One version of the gpt-oss large language model can run on a laptop, and performs nearly as well as the company’s most powerful models

OpenAI launches reasoning LLM that you can download and tweak

'Open-weight' AI models enable researchers to perform custom training or study how information is represented inside their neural networks. Credit: Getty

OpenAI has launched a large language model (LLM) that lives up to the company’s name. Known as gpt-oss, it is the first ‘reasoning’ artificial intelligence (AI) from the firm that is open-weight, meaning that researchers will be able to download it and customize it.

The firm, based in San Francisco, California, detailed the system in a blog post and a technical description on 5 August. On some tasks, gpt-oss performs almost as well as the firm’s most advanced models. The LLM is available in two sizes, both of which can be run locally and offline — the smaller of them on a single laptop — rather than requiring cloud computing or an online interface. This means they can be used to analyse — or be trained further on — sensitive data that can’t be transferred outside a given network.

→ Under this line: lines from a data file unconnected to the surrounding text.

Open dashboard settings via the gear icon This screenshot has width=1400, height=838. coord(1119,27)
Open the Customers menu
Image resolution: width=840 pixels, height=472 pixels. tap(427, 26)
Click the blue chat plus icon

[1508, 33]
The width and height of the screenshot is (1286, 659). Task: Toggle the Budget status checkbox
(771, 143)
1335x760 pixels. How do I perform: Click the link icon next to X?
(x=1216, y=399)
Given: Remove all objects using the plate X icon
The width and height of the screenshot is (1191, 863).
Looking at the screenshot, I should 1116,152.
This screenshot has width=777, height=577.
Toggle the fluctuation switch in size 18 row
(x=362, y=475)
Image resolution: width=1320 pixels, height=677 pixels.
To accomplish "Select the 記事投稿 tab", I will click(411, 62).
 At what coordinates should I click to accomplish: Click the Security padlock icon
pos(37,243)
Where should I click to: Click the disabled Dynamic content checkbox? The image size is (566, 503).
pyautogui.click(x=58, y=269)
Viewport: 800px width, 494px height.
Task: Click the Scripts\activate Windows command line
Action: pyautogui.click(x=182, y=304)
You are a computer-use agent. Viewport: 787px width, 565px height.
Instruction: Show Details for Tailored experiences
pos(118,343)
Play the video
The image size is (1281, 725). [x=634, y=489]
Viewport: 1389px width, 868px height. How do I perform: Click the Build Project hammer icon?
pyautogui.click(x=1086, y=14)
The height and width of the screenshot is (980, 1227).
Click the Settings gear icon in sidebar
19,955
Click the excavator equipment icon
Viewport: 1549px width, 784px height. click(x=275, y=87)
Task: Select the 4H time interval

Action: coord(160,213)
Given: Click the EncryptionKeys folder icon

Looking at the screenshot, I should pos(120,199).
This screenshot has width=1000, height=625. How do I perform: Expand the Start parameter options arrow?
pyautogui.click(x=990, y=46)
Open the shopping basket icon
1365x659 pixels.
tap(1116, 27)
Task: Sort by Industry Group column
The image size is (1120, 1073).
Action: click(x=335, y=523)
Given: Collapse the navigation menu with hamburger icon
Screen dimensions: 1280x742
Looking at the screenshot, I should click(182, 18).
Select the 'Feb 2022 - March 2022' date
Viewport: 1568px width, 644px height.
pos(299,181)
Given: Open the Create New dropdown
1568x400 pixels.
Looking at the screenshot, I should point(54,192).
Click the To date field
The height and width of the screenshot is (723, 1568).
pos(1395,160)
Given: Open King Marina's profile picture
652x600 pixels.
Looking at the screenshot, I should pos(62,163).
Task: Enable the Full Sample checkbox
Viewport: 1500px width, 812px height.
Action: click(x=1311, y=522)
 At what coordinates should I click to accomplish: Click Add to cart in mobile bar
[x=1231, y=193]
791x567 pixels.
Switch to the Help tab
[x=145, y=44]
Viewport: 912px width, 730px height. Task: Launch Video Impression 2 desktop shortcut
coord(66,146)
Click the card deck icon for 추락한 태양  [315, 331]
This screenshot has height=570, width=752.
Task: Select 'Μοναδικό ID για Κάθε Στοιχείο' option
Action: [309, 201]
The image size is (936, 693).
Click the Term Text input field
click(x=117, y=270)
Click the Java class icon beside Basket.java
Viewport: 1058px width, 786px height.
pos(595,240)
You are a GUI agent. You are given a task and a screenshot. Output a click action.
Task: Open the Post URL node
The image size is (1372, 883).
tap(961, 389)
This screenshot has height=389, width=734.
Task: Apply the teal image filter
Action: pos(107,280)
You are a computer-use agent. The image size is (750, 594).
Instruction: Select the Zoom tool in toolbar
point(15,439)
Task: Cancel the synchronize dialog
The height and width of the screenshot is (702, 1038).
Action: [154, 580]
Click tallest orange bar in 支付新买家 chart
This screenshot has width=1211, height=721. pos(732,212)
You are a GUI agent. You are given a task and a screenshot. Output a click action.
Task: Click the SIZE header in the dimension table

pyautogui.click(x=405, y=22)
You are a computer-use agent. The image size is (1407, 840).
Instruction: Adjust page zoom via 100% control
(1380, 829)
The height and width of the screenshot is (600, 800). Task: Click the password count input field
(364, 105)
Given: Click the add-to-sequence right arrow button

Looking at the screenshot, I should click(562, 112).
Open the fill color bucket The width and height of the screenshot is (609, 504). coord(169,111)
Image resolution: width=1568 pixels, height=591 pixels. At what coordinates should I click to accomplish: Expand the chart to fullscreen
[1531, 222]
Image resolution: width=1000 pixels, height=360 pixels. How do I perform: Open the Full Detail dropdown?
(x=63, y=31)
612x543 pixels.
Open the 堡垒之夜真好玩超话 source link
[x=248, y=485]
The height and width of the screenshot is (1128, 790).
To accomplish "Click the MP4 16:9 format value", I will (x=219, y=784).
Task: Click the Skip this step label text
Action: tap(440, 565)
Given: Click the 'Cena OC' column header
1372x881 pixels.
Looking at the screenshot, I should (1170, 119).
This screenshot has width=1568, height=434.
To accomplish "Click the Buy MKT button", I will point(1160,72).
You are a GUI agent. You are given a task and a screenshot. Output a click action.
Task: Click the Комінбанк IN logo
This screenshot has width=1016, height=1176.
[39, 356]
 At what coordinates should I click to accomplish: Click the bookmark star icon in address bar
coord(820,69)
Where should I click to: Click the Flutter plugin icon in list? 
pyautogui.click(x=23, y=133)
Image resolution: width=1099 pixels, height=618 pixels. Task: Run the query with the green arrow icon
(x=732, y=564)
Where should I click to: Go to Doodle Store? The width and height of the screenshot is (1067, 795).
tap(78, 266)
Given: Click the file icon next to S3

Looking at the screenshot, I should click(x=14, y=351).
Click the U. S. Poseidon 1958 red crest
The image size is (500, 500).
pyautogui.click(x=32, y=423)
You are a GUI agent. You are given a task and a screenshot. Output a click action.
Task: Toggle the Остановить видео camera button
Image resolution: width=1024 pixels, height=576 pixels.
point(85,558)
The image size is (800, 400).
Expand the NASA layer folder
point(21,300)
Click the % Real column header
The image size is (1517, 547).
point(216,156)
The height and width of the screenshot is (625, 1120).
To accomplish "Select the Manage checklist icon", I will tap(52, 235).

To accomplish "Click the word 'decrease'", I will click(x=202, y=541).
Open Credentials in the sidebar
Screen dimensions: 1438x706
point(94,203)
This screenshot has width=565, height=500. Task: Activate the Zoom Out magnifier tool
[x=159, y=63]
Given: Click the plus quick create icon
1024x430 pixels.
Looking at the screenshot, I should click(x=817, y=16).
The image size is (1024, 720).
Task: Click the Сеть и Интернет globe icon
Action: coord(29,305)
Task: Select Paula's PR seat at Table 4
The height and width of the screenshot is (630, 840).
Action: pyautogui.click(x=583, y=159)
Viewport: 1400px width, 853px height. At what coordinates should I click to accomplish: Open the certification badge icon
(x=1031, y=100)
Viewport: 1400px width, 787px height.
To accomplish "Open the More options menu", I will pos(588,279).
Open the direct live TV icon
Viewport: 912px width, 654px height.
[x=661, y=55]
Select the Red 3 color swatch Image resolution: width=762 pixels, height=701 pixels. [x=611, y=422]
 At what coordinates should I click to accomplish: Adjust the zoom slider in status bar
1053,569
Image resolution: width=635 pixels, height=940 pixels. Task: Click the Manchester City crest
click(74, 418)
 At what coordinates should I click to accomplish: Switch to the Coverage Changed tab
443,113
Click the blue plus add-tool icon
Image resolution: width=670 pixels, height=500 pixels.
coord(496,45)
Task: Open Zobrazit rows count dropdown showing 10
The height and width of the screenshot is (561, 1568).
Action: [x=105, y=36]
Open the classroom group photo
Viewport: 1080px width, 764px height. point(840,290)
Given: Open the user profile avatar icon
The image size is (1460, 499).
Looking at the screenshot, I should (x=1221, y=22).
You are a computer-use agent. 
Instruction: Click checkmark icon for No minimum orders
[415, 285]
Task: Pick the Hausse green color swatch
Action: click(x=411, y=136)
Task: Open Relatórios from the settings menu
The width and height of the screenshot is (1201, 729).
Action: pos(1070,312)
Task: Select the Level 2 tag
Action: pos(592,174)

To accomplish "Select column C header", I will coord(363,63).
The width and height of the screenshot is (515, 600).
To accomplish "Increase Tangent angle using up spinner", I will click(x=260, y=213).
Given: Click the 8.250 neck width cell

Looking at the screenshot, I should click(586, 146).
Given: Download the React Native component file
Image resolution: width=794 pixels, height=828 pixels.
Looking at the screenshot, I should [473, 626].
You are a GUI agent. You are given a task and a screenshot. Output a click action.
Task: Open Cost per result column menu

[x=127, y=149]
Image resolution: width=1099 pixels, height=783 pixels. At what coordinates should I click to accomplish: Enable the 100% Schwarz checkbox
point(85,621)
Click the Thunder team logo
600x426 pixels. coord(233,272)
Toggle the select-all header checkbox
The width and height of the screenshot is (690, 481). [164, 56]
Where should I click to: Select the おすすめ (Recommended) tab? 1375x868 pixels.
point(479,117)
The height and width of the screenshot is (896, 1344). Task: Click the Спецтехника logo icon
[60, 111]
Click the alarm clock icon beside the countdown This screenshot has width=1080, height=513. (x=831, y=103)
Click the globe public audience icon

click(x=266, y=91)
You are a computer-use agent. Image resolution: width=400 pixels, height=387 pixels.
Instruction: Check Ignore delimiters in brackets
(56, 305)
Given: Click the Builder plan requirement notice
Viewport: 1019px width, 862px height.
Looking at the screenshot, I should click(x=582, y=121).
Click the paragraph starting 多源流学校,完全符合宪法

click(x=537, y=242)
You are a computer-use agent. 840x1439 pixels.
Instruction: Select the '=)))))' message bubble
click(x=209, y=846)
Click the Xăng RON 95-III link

“I'm very excited,” says Simon Frieder, a mathematician and computer scientist at the University of Oxford, UK. “The competition between open-source large language models is already strong, and this will make the competition even fiercer, which benefits the entire research community.”

The release of gpt-oss comes at a time when powerful open-weight models from Chinese firms, such as Hangzhou-based DeepSeek and Beijing-based Moonshot AI, are gaining traction among researchers. Chinese open models already perform better than US-developed ones such as Llama (from Meta, based in Menlo Park, California) and are also poised to overtake them in terms of number of downloads, according to an analysis by Nathan Lambert, a machine-learning researcher at the Allen Institute for AI in Seattle, Washington, which was carried out before gpt-oss was released.

Last month, the administration of US president Donald Trump highlighted open-weight AI models as being “essential for academic research” in its AI Action Plan. OpenAI’s decision to launch an open model has been long in the works and is not a response to the success of Chinese models, said Greg Brockman, one of the firm’s founders, who spoke to journalists ahead of the release of gpt-oss.“It was never a thing that we didn't want to do,” he added.

All models come with biases, so diversity among their creators benefits users, says Frieder. “Having a new top-performing model from a Western company is a step in the direction of levelling the playing field in terms of which companies dominate the open-weight model space,” he says.

Maths whizz

Until now, OpenAI has largely published proprietary models, the exception being GPT-2, a 2019 LLM released by the firm three years before it launched its popular ChatGPT chatbot.

The latest open models are ‘reasoners’ trained to produce output using a step-by-step process that mimics thought. Previous reasoning models, such as OpenAI’s o3, have been shown to excel on science and mathematics problems. As well as using them to write computer code and review scholarly literature, scientists are experimenting with using LLMs as AI ‘co-scientists’ in the hope of accelerating research.

In performance, OpenAI’s open models seem to be close to the firm’s most advanced, pay-to-access AIs — the main differences being the open models’ smaller sizes and their being text-only (they do not handle images or video). Gpt-oss can browse the web, execute code and operate software, and it outperforms similarly-sized open models on reasoning tasks, says the firm.

On the AIME 2025 benchmark, which tasks AIs with solving challenging mathematics problems, the gpt-oss models score better than the best existing open models, such as DeepSeek’s R1, and one of the two is on par with the leading open competitor on Humanity’s Last Exam, a 3,000-question test that covers expert-level knowledge across a range of subjects.